● **Task brief**
Resume the essay on coyote and Postcommodity's A Very Long Line below, writing on from its final question.

● **Document text**
▼

COYOTE
Coyote is a material-semiotic creature unlike any other. A trickster, coyote is a harbinger of a time and place that already was and is yet to come. Coyote is an ethicist too, one who shape shifts and time travels to hammer down judgment on those who make the world poisonous for life. Wherever coyote is, so too is the feeling of utopia, so too is the possibility of escape.
POSTCOMMODITY
The border is a mode of visuality in and of itself. It elicits a way of seeing that is endemic to modernity, to racial capitalism. Hidden in the low hum of context, in the gross ordinariness of state enactments of biopower, the border is ecological, harboring norms, patterns of thinking, and affective resonances that eschew visibility. However, if one listens closely, one might hear the whirr and buzz of its vulgar mechanics. This is a form of decipherment that Postcommodity’s A Very Long Line requires of us. A four-channel video installation, A Very Long Line images the fence splitting the United States and Mexico between Douglas, Arizona and Agua Prieta, Sonora. Already, “splitting” is too weak, too everyday to index the catastrophic interplay of U.S. nationalism, security theology, settler land-grabbing, data mining, xenophobia, and the governance of affect that all descend on those at the border. What we see are shots of the border on all sides, at a mix of speeds, all of which are set to the tune of a frenzied soundtrack composed by the artists (Raven Chacon, Cristóbal Martínez, and Kade L. Twist). I am unable to decide if the riot of noise is diegetic or not, but perhaps this inability to distinguish what is of the world or not is related to the unnaturalness of the border and its world-distorting uses. Postcommodity slow down and speed up the time of the border, which blocks the Seeing-I from banishing what is seen to the dedramatized visual terrain of everyday life. In this way, A Very Long Line enacts a transference of affect that mimics the spheres of experience of those brutalized by the tumult of state-making. Bound, confined, over-stimulated, dizzied, the viewer is uprooted from “a body” and made to take on the skin of the border, which nauseates and disorients. Perhaps this is what it is to inhabit the core of the supernatural. Anyway, what is to be made of that which proliferates in the gaps between the border? Indelibly marked by the all-seeing gaze of the border, those who make life on either side harbor a world-to-come. What epoch might follow the supernatural?

▲

● **Stored data**

▼

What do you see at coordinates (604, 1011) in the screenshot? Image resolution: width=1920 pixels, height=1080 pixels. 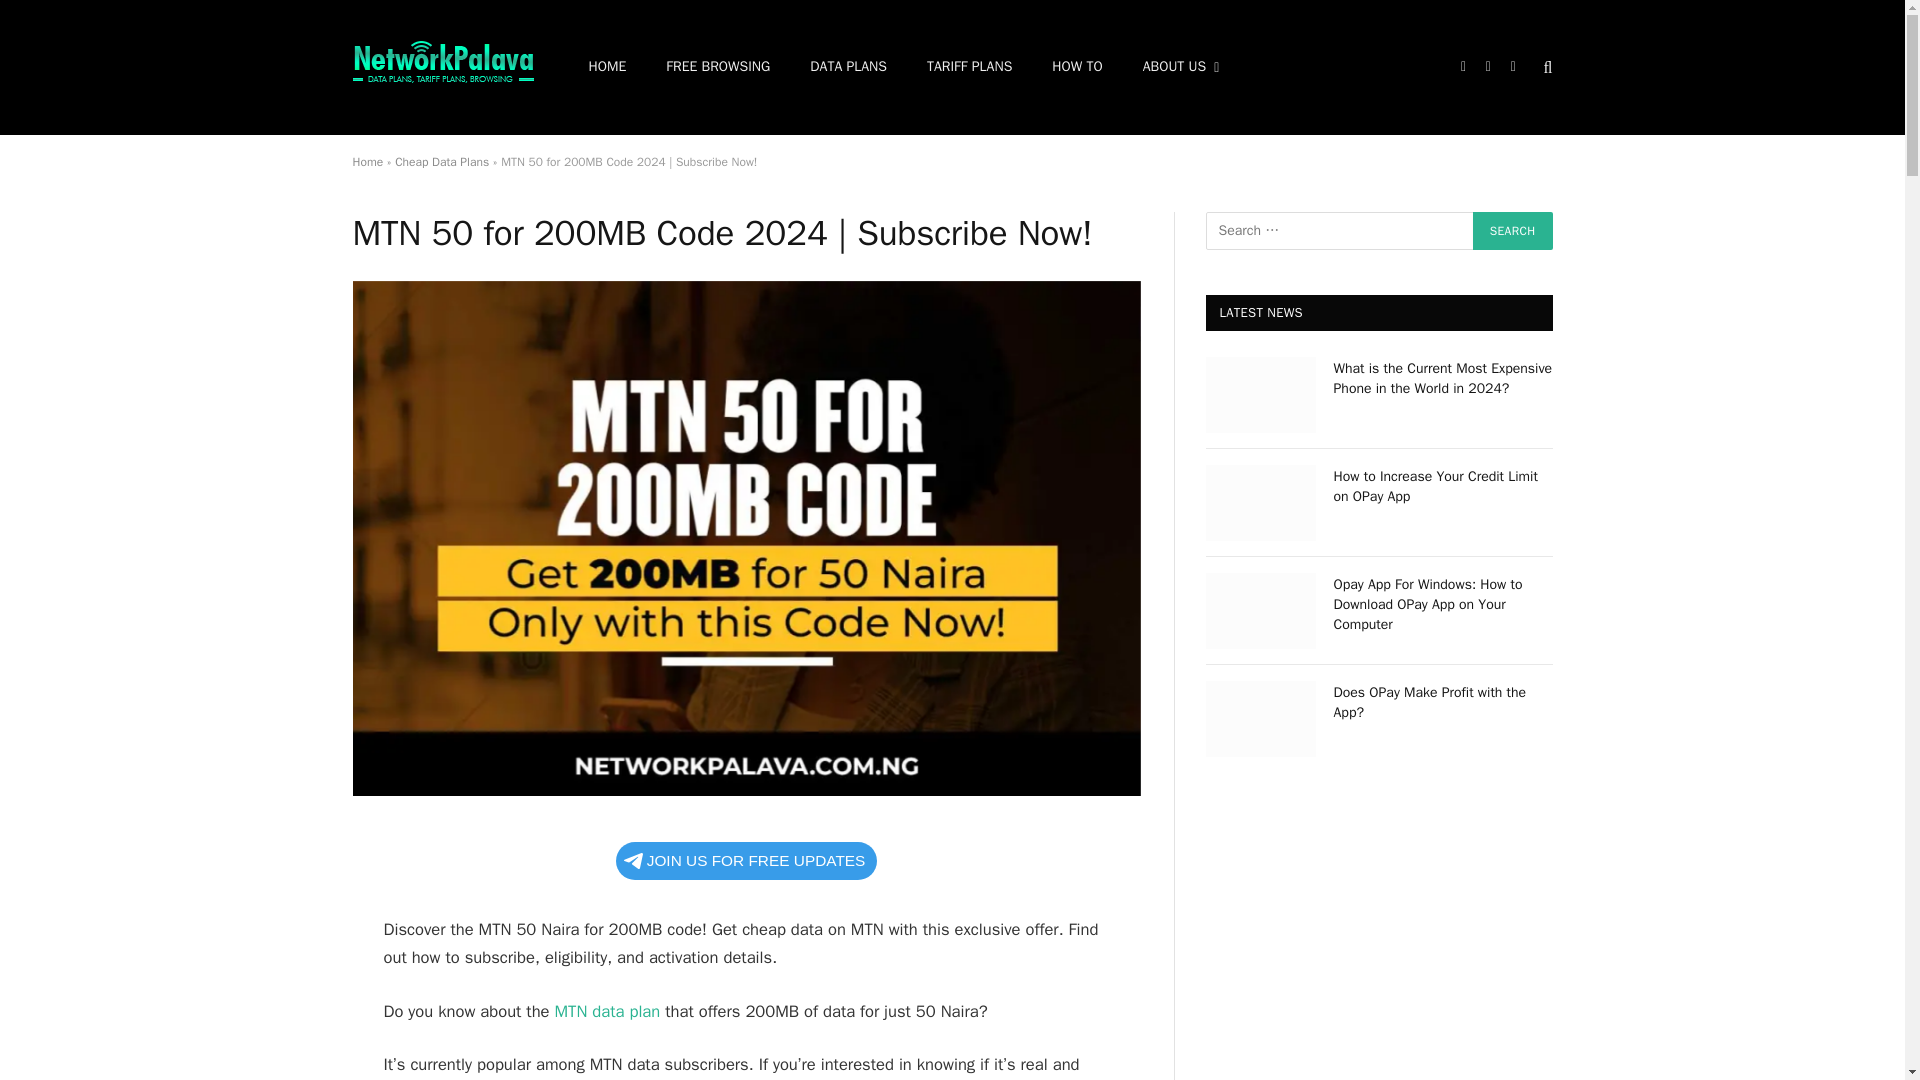 I see `MTN data plan` at bounding box center [604, 1011].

▲

● **Written reply**
SUPERNATURAL
Tsing: “We are stuck with the problem of living despite economic and ecological ruination.” The supernatural, which is the zone of non-being in which swaths of the earth’s population are made to live, nonetheless frustrates the desire for finality that is settler colonialism. Explosive, heavy, the time of planetary conquest threatens to imprison us in a state of unending despair. The border looms as the impending atmosphere of the whole world. Animal kin recede further into the status of profound non-sovereignty. Attempts to right the wrongs of a horrific history flounder in the face of an ever-multiplying many-headed hydra: racial capitalism. Stuck, right now, but momentarily, the supernatural is a place from which to hone an art of protest that collectivizes those wrenched out of the shallow refuge of the human. Together, we take on a being in non-being. Together, we enact forms of care against the embargo on care that is the Anthropocene.